■ **Required action**: Lines below that hold the word "icon" must be copied in full.

■ **Provided records**:

---*---

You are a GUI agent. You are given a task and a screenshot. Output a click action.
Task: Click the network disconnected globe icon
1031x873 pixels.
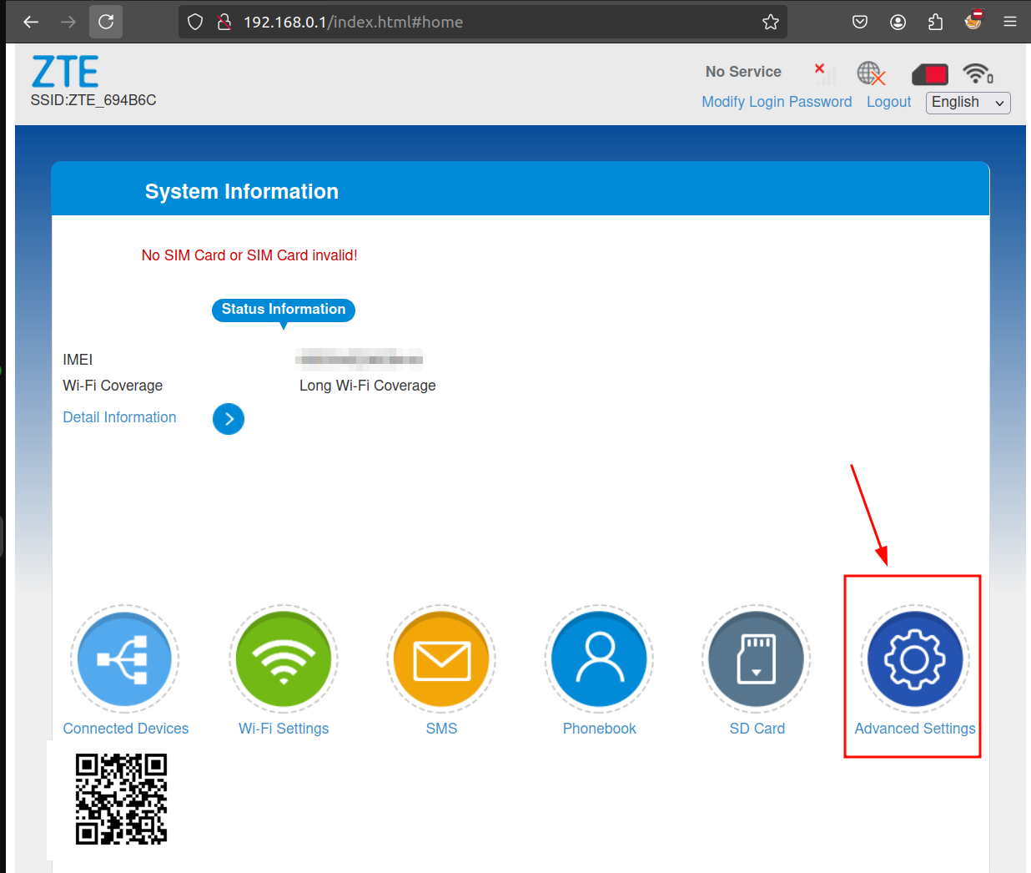click(870, 73)
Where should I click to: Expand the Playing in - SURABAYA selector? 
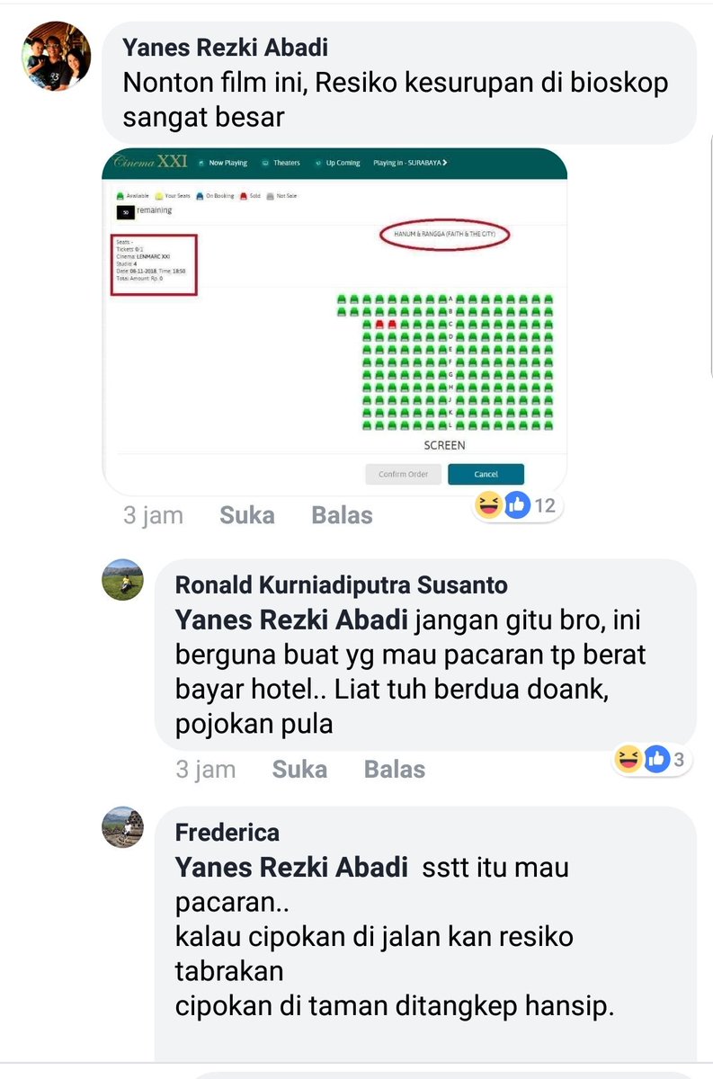pyautogui.click(x=410, y=163)
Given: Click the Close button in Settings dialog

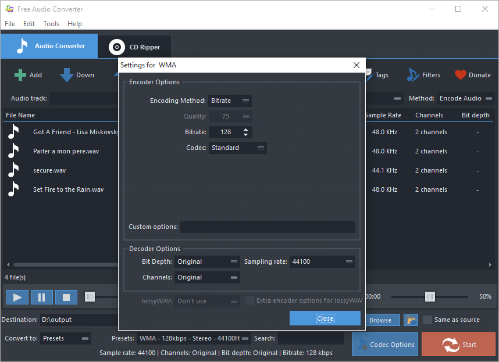Looking at the screenshot, I should (325, 318).
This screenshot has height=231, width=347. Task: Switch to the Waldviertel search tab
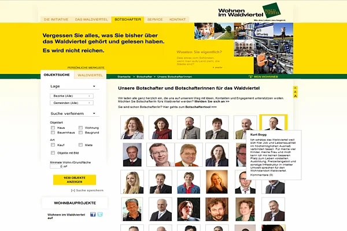click(x=90, y=75)
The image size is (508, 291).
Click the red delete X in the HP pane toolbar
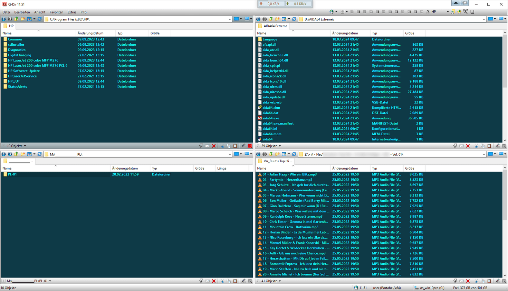[214, 146]
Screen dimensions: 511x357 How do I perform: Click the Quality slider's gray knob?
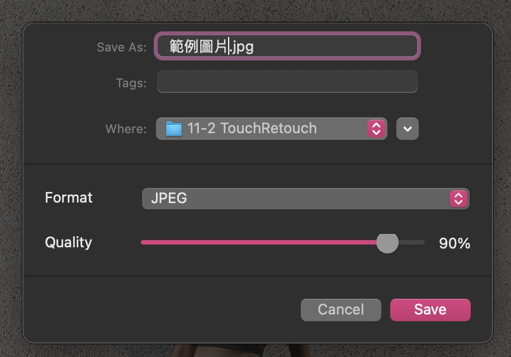click(387, 242)
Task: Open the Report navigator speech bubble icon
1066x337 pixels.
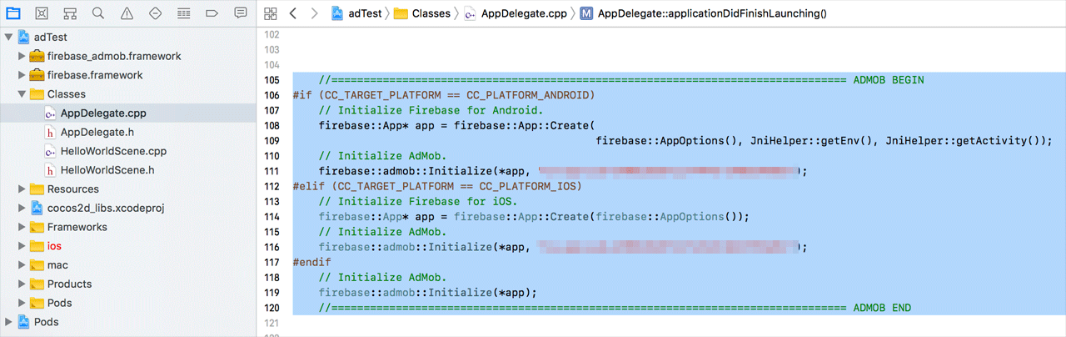Action: point(240,13)
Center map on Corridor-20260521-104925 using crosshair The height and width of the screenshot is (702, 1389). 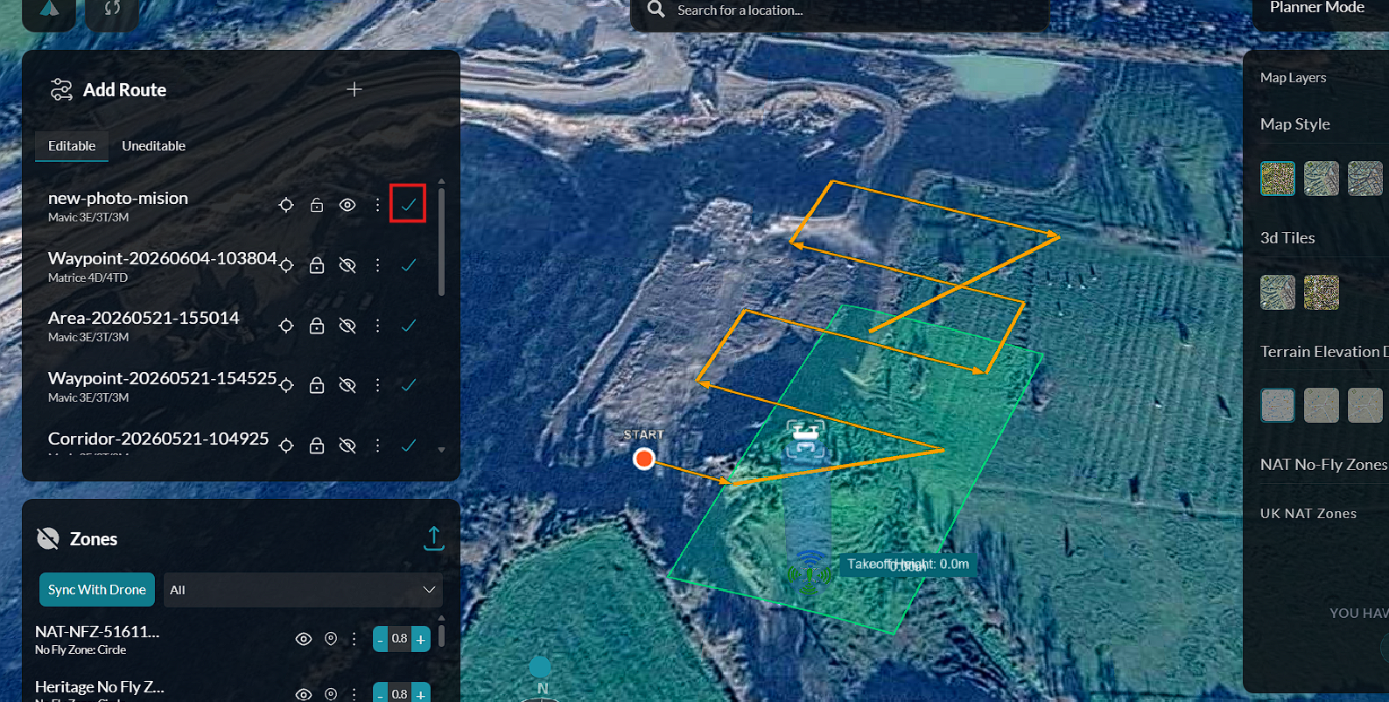[286, 446]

---*---

■ **Result of this task**:
Task: Click the network disconnected globe icon
Task: Open the Report navigator speech bubble icon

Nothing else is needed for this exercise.